The present situation in the Muslim world is no better than the conditions that prevailed during the later decades of the life of al‑Husayn ibn `Ali (A). All way-marks of the Islamic culture have been washed away in the deluge of modern paganism. The greater part of the Muslim world is under direct or indirect domination of non‑Muslims. The sad signs described in a prediction of al‑Imam `Ali (A) have already come true:
A time will come when nothing will remain of the Qur'an except its script, and nothing of Islam except its name. The mosques in those days will be flourishing with regard to architecture, but desolate with regard to guidance.

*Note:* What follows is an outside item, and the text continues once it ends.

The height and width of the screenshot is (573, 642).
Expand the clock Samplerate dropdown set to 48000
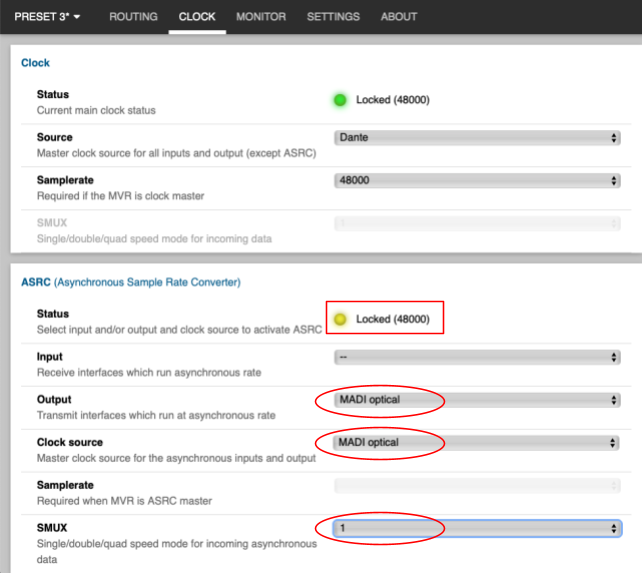coord(477,181)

Those staying in them and those visiting them will be the worst of all on the earth. From them mischief will spring up and towards them all wrong will turn. If anyone isolates himself from it (mischief) they will fling him back towards it, and if anyone hesitates, they will push him towards it ....
In such conditions how can any discourse about the great struggle of al‑Husayn ibn `Ali (A) be unaccompanied with a discussion of the lamentable condition of the Muslim Ummah? Is it not the height of callousness and even hypocrisy to pass by in silence the aims and ideals for which he took a stand against the regime of Yazid and sacrificed everything?

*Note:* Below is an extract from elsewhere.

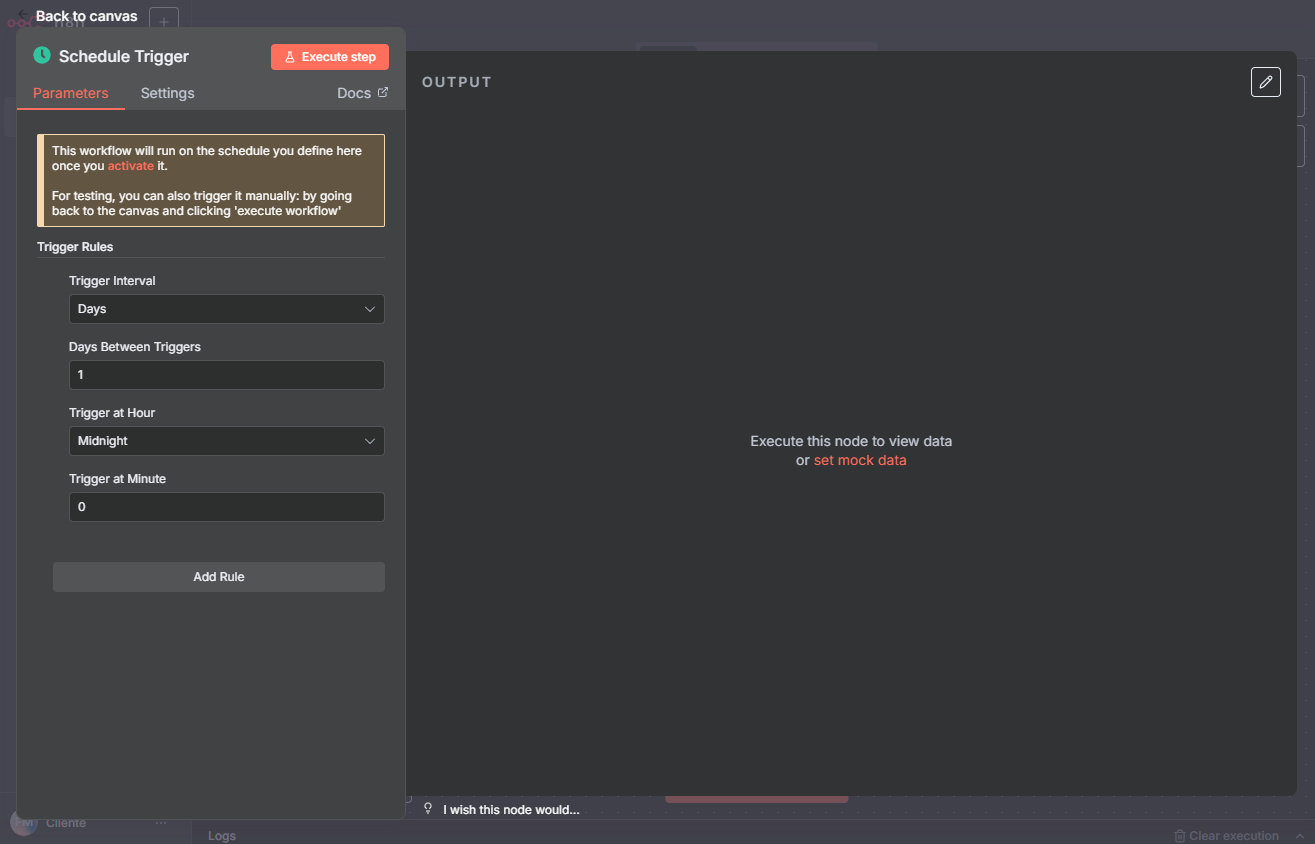The image size is (1315, 844).
Task: Switch to the Settings tab
Action: pyautogui.click(x=167, y=93)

Is it not the very extreme of injustice to deprive the Muslim children and adults of the great potential of the majalis which are held in the memory of al‑Imam al‑Husayn (A)? Is it right not to use the great devotion of the Muslim masses to the Ahl al‑Bayt (A) and their great enthusiasm and zeal during the months of Muharram and Safar‑a time when the hearts are softened by the stupendous tragedy of Karbala' to receive the teachings of the martyrs who sacrificed their lives with al-Imam al‑Husayn‑to inform and educate our children and adults about the ahkam of the Shari’ah and the akhlaq of the Ahl al‑Bayt (A)?

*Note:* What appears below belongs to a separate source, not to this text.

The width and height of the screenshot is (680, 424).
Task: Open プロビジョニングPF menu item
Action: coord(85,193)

The Shiites have admired `Ali and his sons (A), their leaders and guides, for centuries, and wept over accounts of their sufferings. Is it not time that we should start following them in deed, in all walks of our life? After all they are our Imams, our leaders and our teachers, who underwent those sufferings and hardships in order to instruct us and guide us on the Straight Path of Allah? Should we not question our sincerity if we persist in our refusal to be benefited by their efforts to improve our lot, to purify our souls and to guide our intellects?
The majlis should inform and instruct. It should inspire and enlighten. Like al‑Husayn ibn 'Ali (A), his dhakir, who occupies the minbar of the Ahl al‑Bayt (A), should aim at resurrecting the spirit of Islam and the message of the Qur'an. The majlis should instruct the people in the usul and the ahkam of the Shari’ah and the akhlaq of the Imams (A). If the majalis of al‑Imam al‑Husayn (A) do not help our youths and adults to understand Islam profoundly, who else can stop them from falling into the clutches of deviate philosophical schools and from being swept away by the tide of the pagan Western culture?
Would it not be more beneficial to discuss the great merits of the Ahl al‑Bayt (A) as ideal human beings and ideal teachers of mankind, instead of discussing them as metaphysical entities to be revered but not to be obeyed, to be glorified but not to be emulated, to be invoked for assistance in worldly needs and affairs and to be ignored in vital matters of our duties, obligations, and responsibilities as Muslims?
Only when our majalis become classes. for dissemination of the teachings of the Ahl al‑Bayt (A) which lie buried in hadith texts, only when our majalis become platforms of Muslim unity instead of being instruments of division and disunity, only when our majalis and manabir become the seats of the duty of al‑amr bil ma`ruf wa al‑nahy `an al‑munkar, only when the Qur'an is made again the book of our life and the light of our majalis, only then can it be said that our majalis and manabir are doing justice to al‑Imam al‑Husayn (A) and to the people whom the majalis were originally instituted to nourish spiritually, morally, and intellectually.